Search code examples
pythonmachine-learningscipydistribution

Python Error: rv_generic.interval() missing 1 required positional argument: 'confidence'


I have been trying to run the below code to calculate upper and lower confidence intervals using t distribution, but it keeps throwing the error in the subject. The piece of code is as below:

def trans_threshold(Day):
    Tran_Cnt=Tran_Cnt_DF[['Sample',Day]].dropna()
    Tran_Cnt=Tran_Cnt.astype({'Sample':'str'})
    Tran_Cnt.dtypes
    #Finding outliers in Materiality via IQR
    X_Tran = Tran_Cnt.drop('Sample', axis=1)
    Tran_arr1 = X_Tran.values
    #Finding the first quartile
    Tran_q1= np.quantile(Tran_arr1, 0.25)
    # finding the 3rd quartile
    Tran_q3 = np.quantile(Tran_arr1, 0.75)
    # finding the iqr region
    Tran_iqr = Tran_q3-Tran_q1
    # finding upper and lower outliers
    Tran_upper_bound = Tran_q3+(1.5*Tran_iqr)
    Tran_lower_bound = Tran_q1-(1.5*Tran_iqr)
    # removing outliers
    Tran_arr2 = Tran_arr1[(Tran_arr1 >= Tran_lower_bound) & (Tran_arr1 <= Tran_upper_bound)]
    #Using t distribution for Materiality Limits
    Tran_Threshold_mat=st.t.interval(alpha=0.99999999999, df=len(Tran_arr2-1),
             loc=np.mean(Tran_arr2),
             scale=st.sem(Tran_arr2))
    return Tran_Threshold_mat



trn_lim_FullFeed_Mon = trans_threshold(Day) 
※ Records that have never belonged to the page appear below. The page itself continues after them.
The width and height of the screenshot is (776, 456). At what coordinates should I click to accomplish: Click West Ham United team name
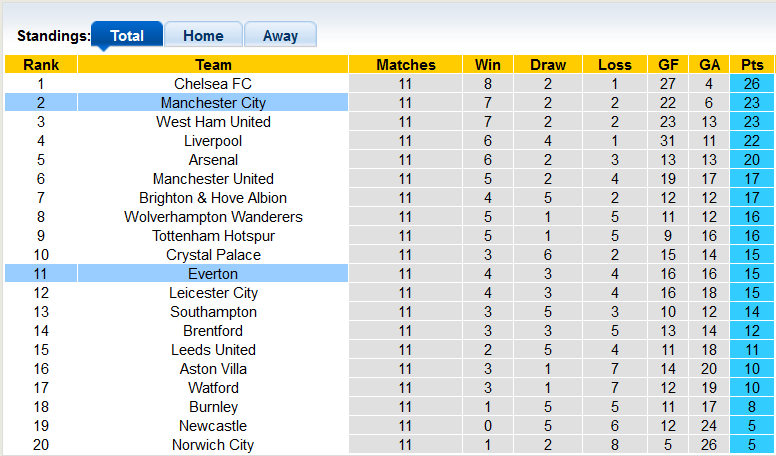point(213,122)
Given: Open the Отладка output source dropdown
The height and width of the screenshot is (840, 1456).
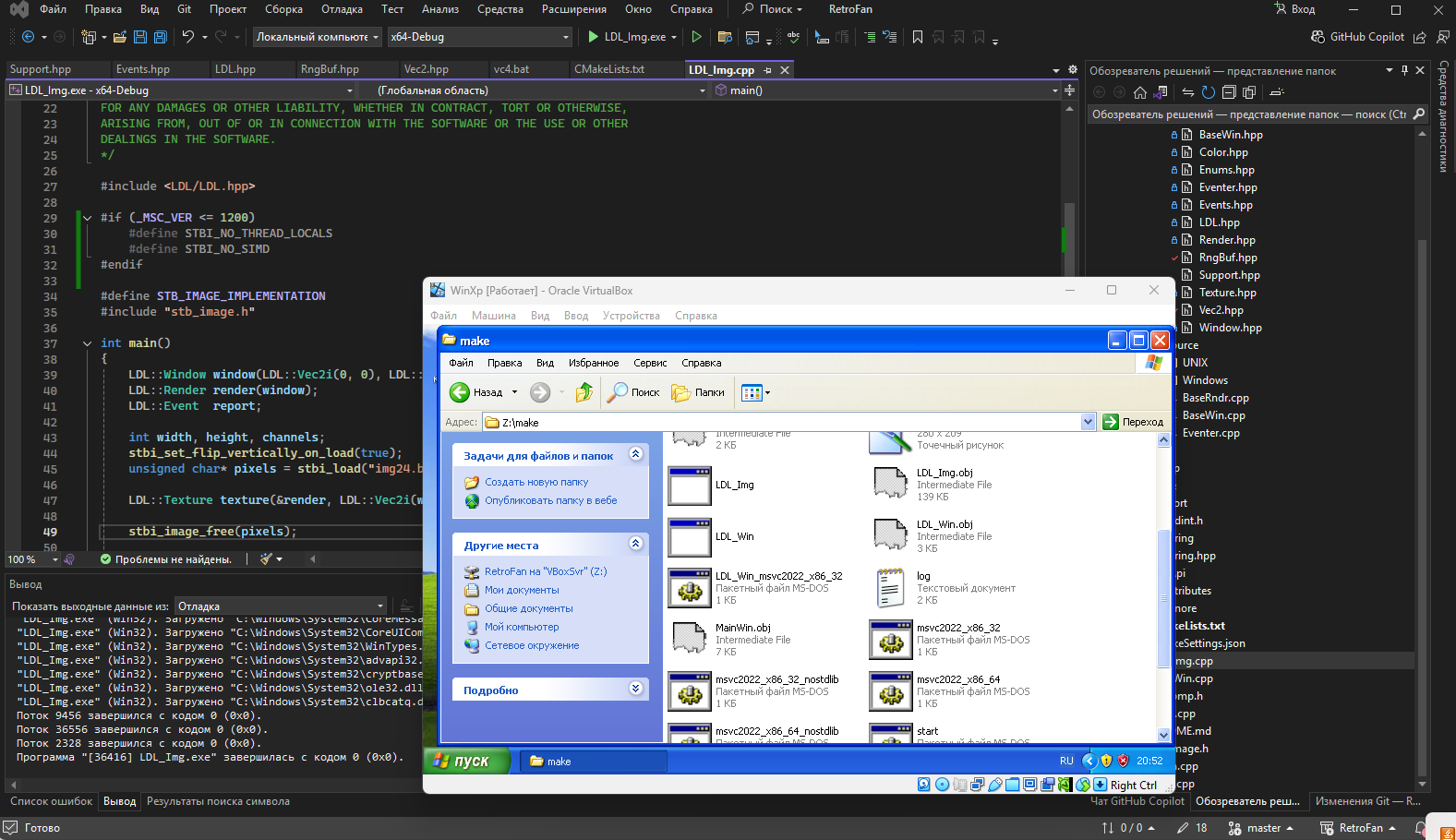Looking at the screenshot, I should pos(281,606).
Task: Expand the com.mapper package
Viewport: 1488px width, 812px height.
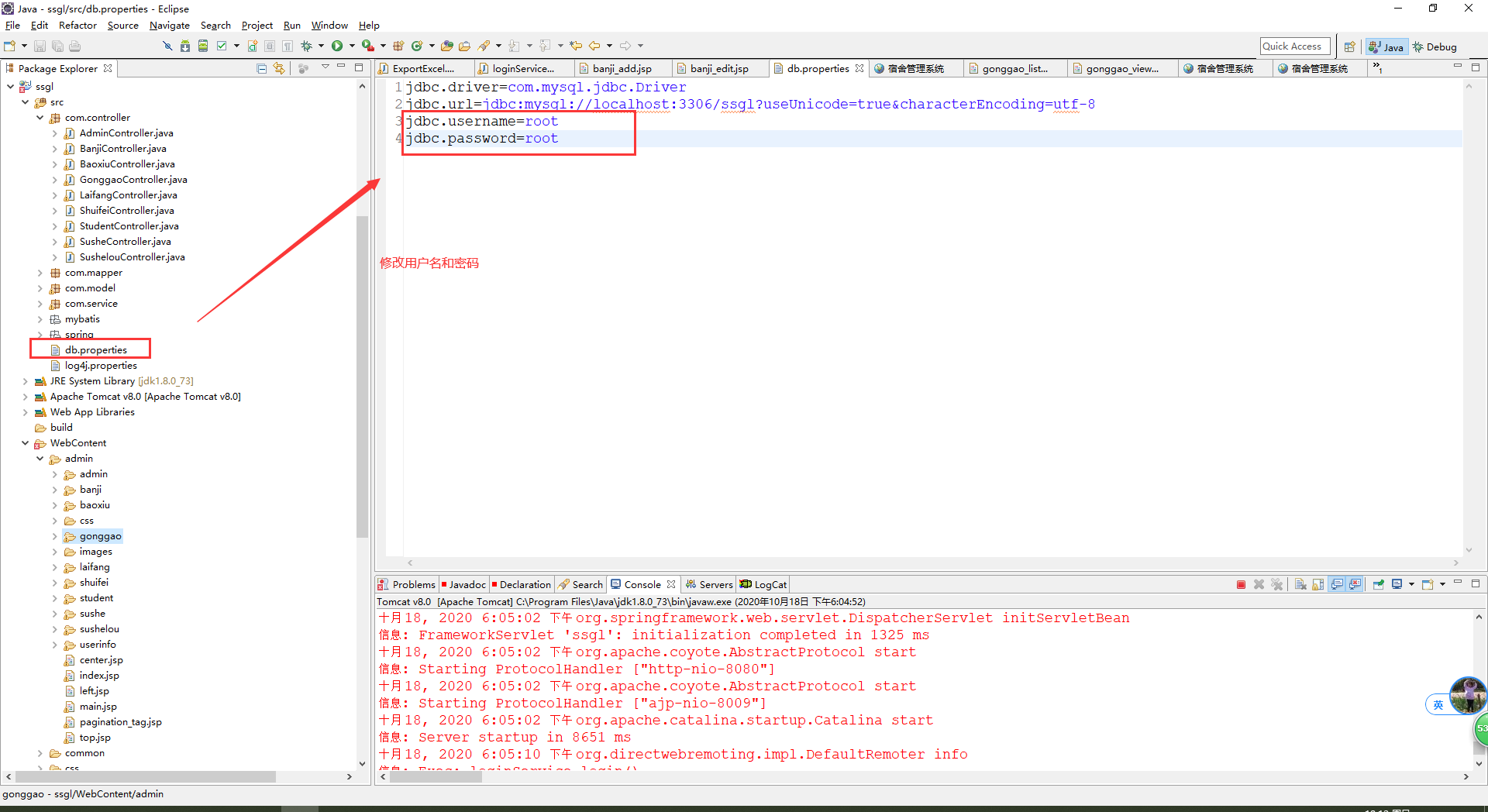Action: pyautogui.click(x=40, y=273)

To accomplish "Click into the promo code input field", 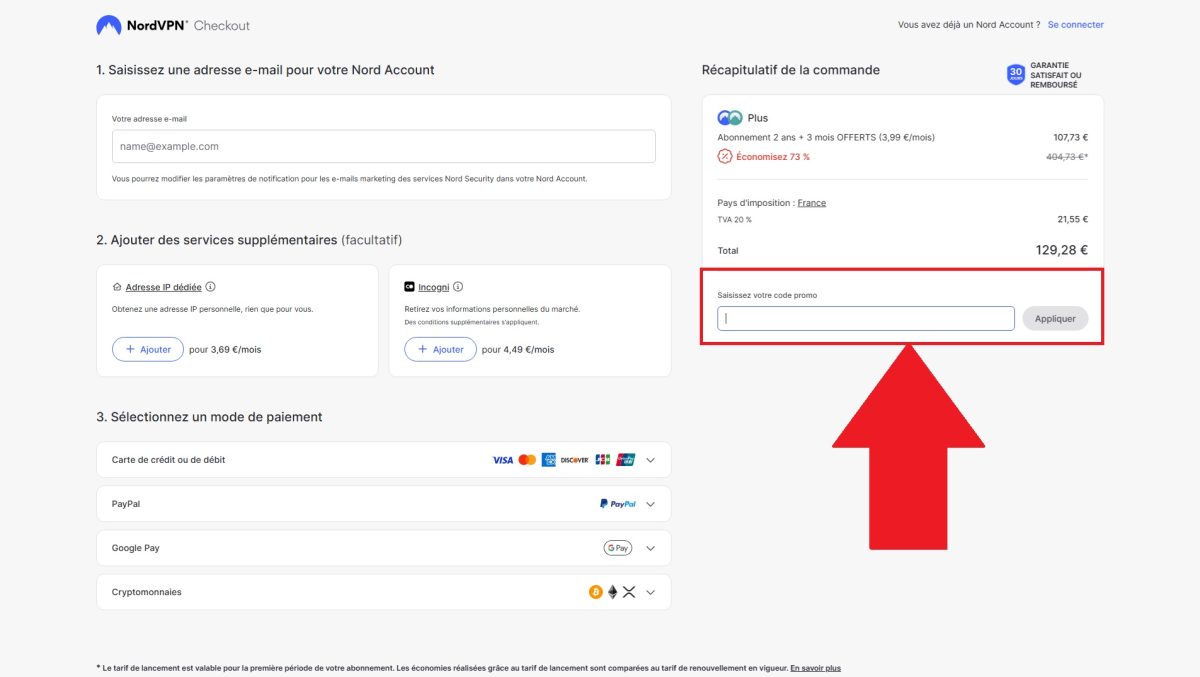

---------------------------------------------------------------------------
TypeError                                 Traceback (most recent call last)
Cell In[106], line 19
     17 Tran_arr2 = Tran_arr1[(Tran_arr1 >= Tran_lower_bound) & (Tran_arr1 <= Tran_upper_bound)]
     18     #Using t distribution for Materiality Limits
---> 19 Tran_Threshold_mat=st.t.interval(alpha=0.99999999999, df=len(Tran_arr2-1),
     20                                  loc=np.mean(Tran_arr2),
     21                                  scale=st.sem(Tran_arr2))

TypeError: rv_generic.interval() missing 1 required positional argument: 'confidence'

The issue seems to be with piece of code below. However, I have provided all parameters required to calculate confidence intervals, including degrees of freedom, but it still gives this error. Where am I going wrong and what needs to be done?

Tran_Threshold_mat=st.t.interval(alpha=0.99999999999, df=len(Tran_arr2-1),
                                 loc=np.mean(Tran_arr2),
                                 scale=st.sem(Tran_arr2))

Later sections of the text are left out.